Laut Medical News Today besteht der Haarzyklus aus drei Phasen:

  1. Wachstumsphase oder Wachstumsphase
  2. Katagen oder Übergang
  3. Telogen- oder Ruhephase

TE ist mit der Telogenphase verbunden, was bedeutet, dass weniger Haare in die anderen beiden Phasen eintreten, was zu Haarausfall führt.

Dr.

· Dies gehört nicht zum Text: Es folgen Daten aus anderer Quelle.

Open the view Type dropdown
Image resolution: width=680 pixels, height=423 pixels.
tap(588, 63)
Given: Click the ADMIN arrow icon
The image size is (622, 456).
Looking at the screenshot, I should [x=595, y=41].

Shaheen wies auf die Tatsache hin, dass einige Menschen mit Covid auch Schwierigkeiten haben, mit Covid zu essen, was ihre Nährstoffreserven erschöpfen kann, und erklärt, warum manchmal Haarausfall auftritt.

Daher erklärten Experten, dass diejenigen, die sich von Covid erholen, ihrer Ernährung mehr Aufmerksamkeit schenken und versuchen sollten, die Vitamine und Mineralstoffe, die sie aufgrund von Infektionen und Appetitlosigkeit verloren haben, zu ergänzen.

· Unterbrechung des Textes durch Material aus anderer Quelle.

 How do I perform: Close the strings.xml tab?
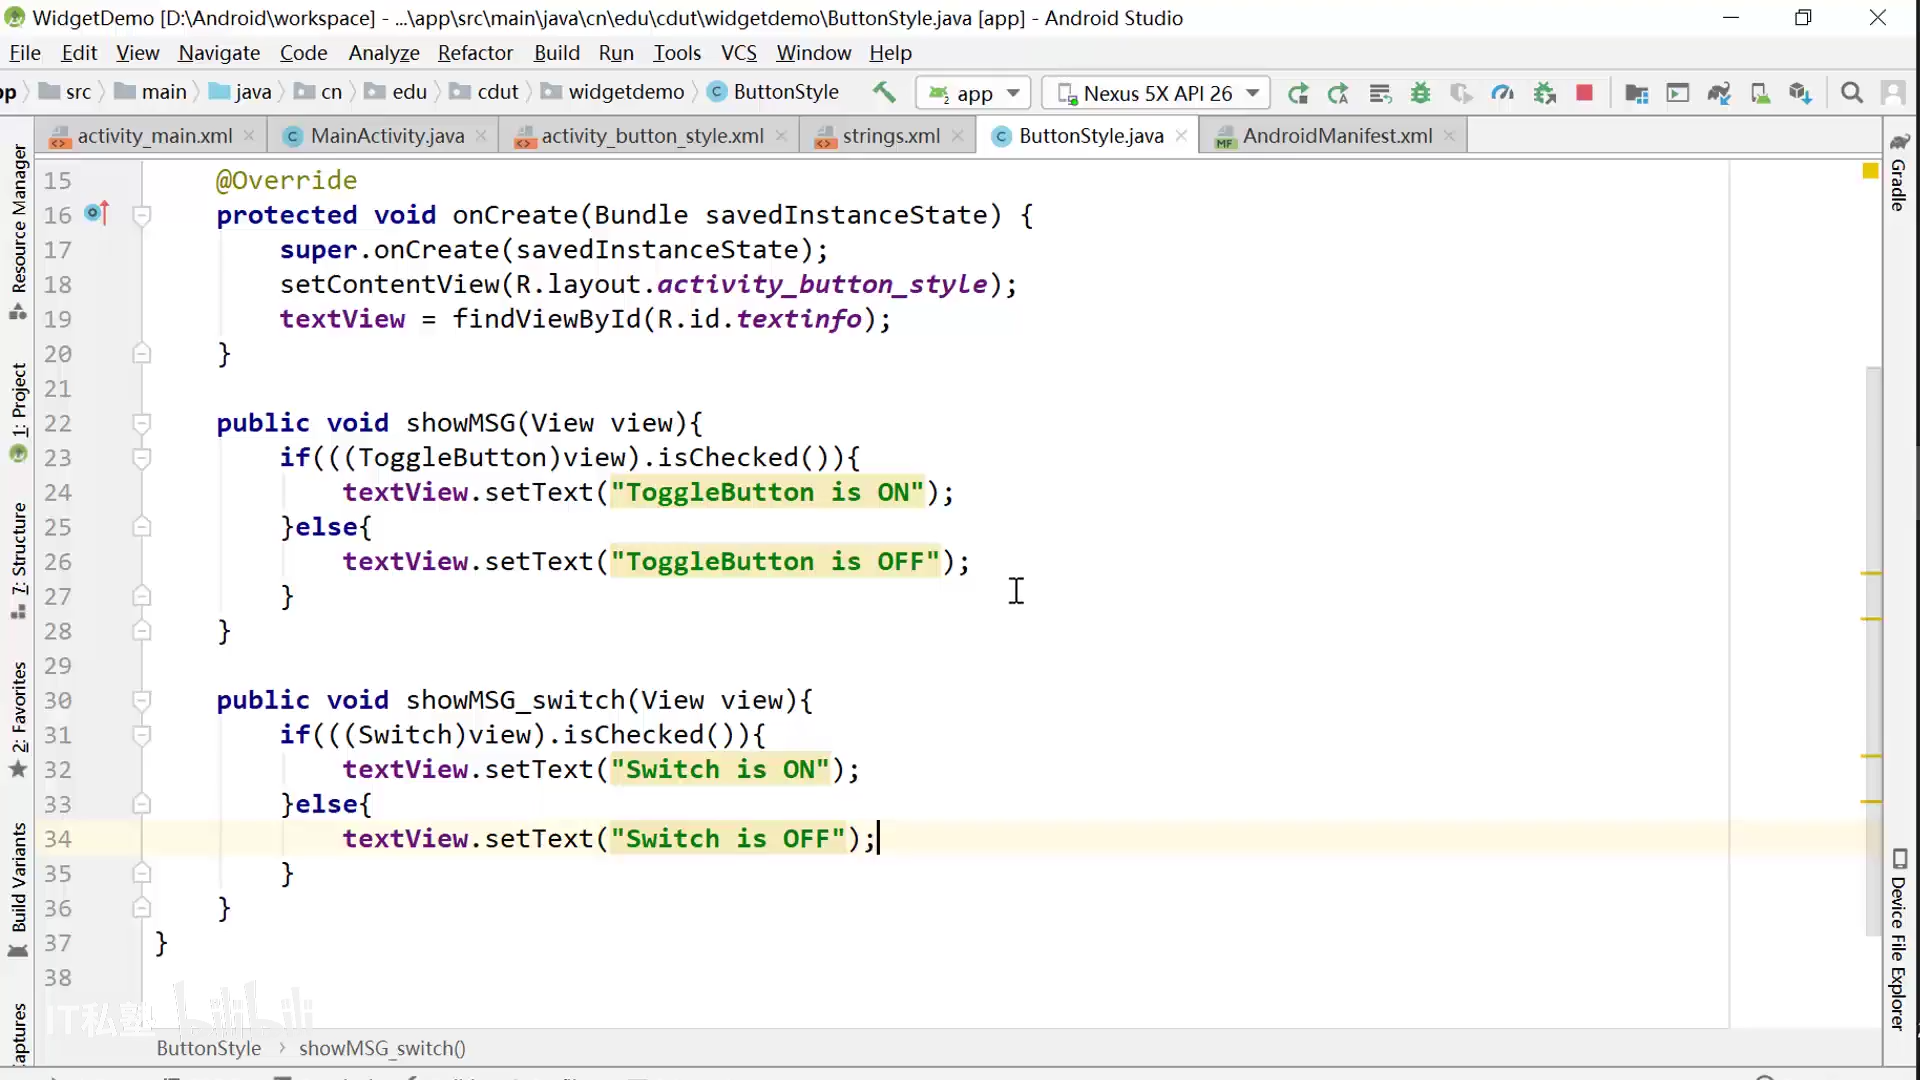[958, 136]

Eine Ernährung, die reich an Proteinen und Eisen sowie Vitamin B-6 und B-12 ist, fördert ein gesundes Haarwachstum und eine harte Ernährung sollte vermieden werden.

Haarpflegeexperten sagen, dass eine proteinreiche Ernährung mehr Keratin produziert, da dies oft die Haarfollikel ausmacht und es Ihrem Haar ermöglicht, sich zu reparieren und zu wachsen.

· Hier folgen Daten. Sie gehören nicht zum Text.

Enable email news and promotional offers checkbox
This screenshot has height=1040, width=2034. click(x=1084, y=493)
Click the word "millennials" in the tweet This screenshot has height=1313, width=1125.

Wer unter Haarausfall leidet, sollte auch auf Hitzestyling verzichten, da das Haar dadurch spröde und stärker beansprucht wird.

Es ist wichtig, den Unterschied zwischen TE und anagenem Effluvium (AE)-Haarausfall zu verstehen.

AE-Haarausfall kann schneller und dramatischer auftreten, wobei das Haar in Klumpen ausfällt.

Menschen, die sich einer Krebsbehandlung unterziehen oder Medikamente einnehmen, die Tumore angreifen und behandeln, erleiden häufiger AE-Haarausfall.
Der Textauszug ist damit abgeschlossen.